What to work on
Write out word for word the lines from the one holding "Decrease font size with the minus icon" through the end of the data, and only those lines. Pictures stay out.

Dataset entries

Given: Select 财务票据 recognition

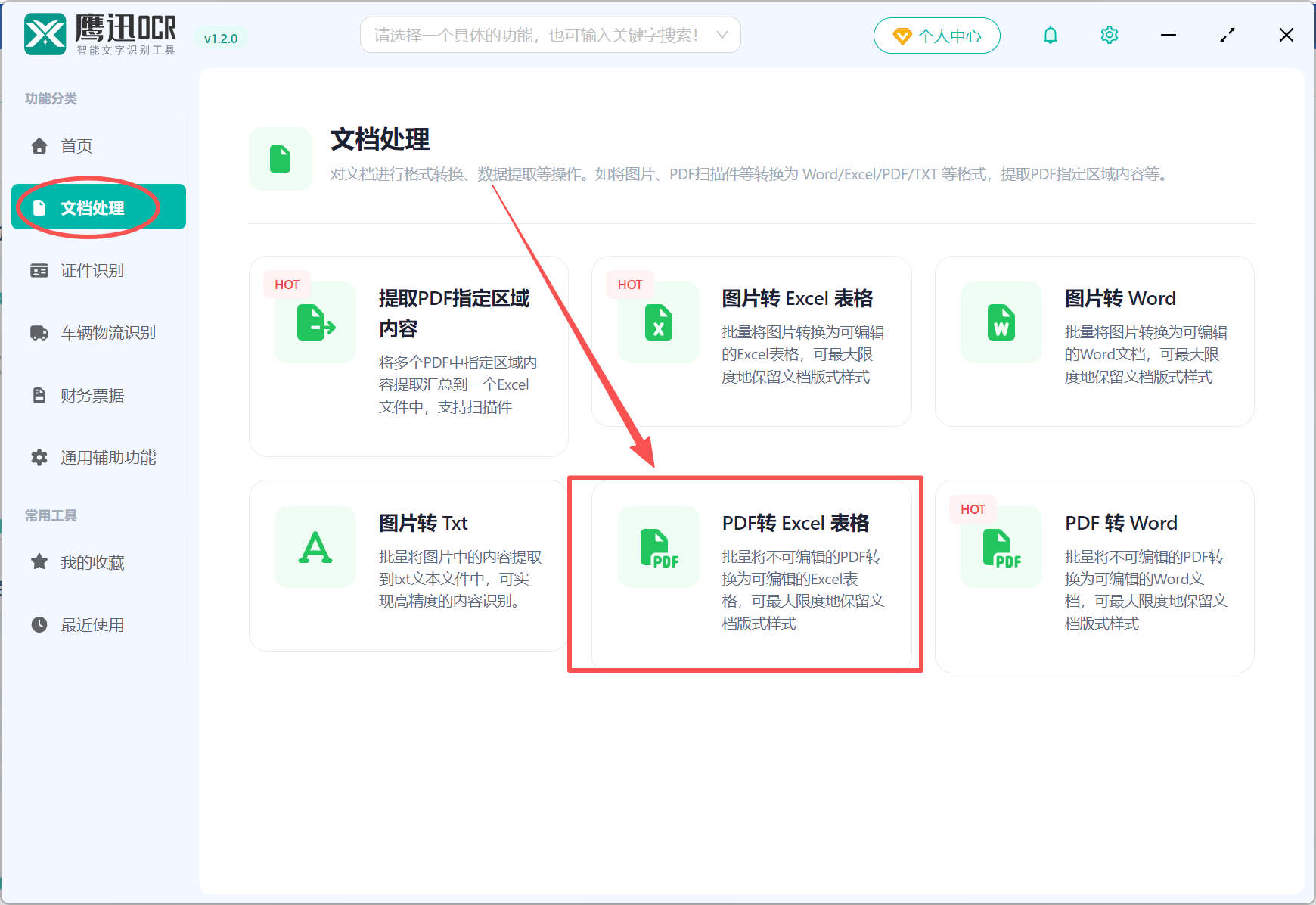Looking at the screenshot, I should [92, 394].
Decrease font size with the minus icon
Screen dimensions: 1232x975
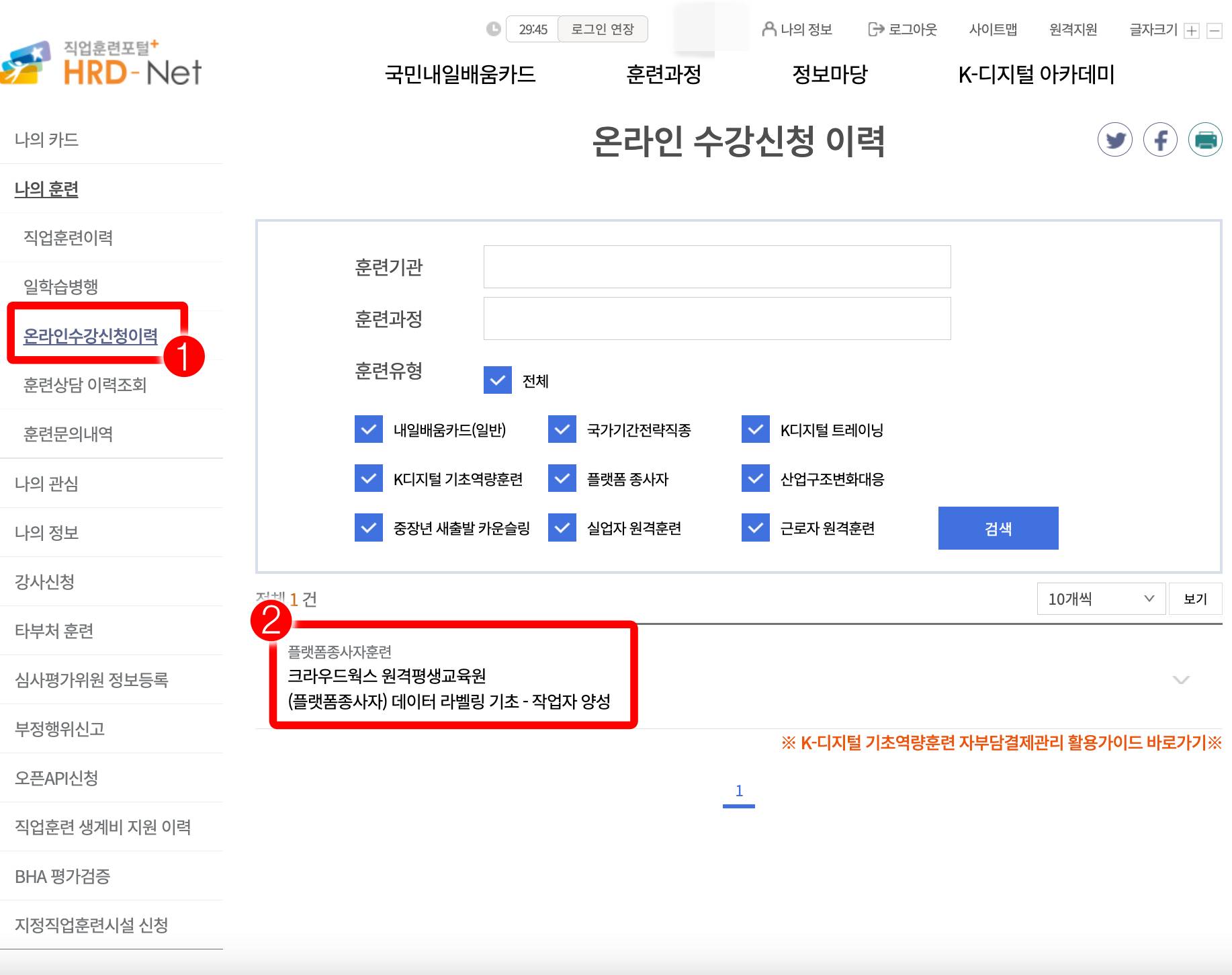pos(1213,30)
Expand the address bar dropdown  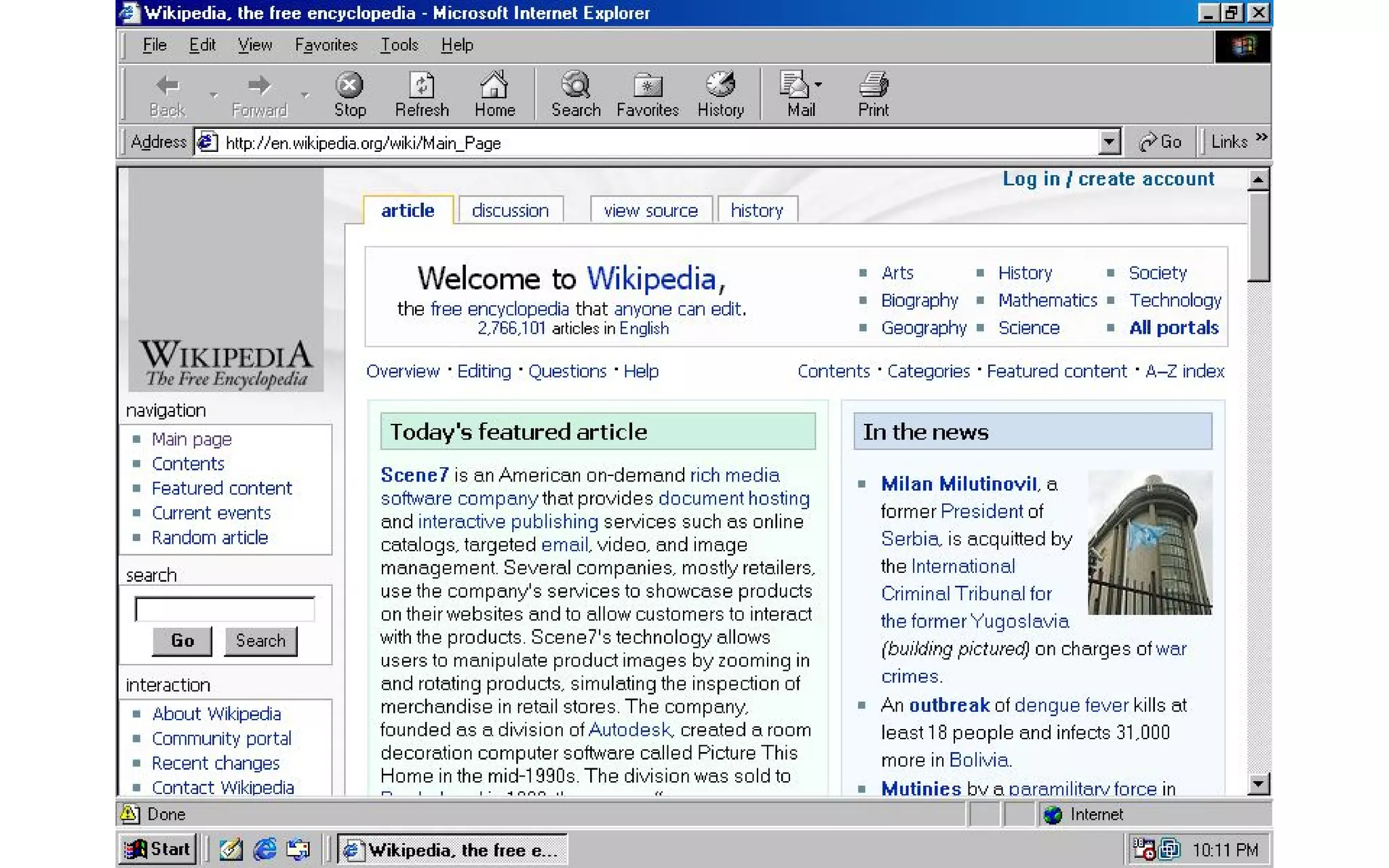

Solution to this problem
Decrease font size with the minus icon
Screen dimensions: 1232x975
pos(1213,30)
Expand the address bar dropdown  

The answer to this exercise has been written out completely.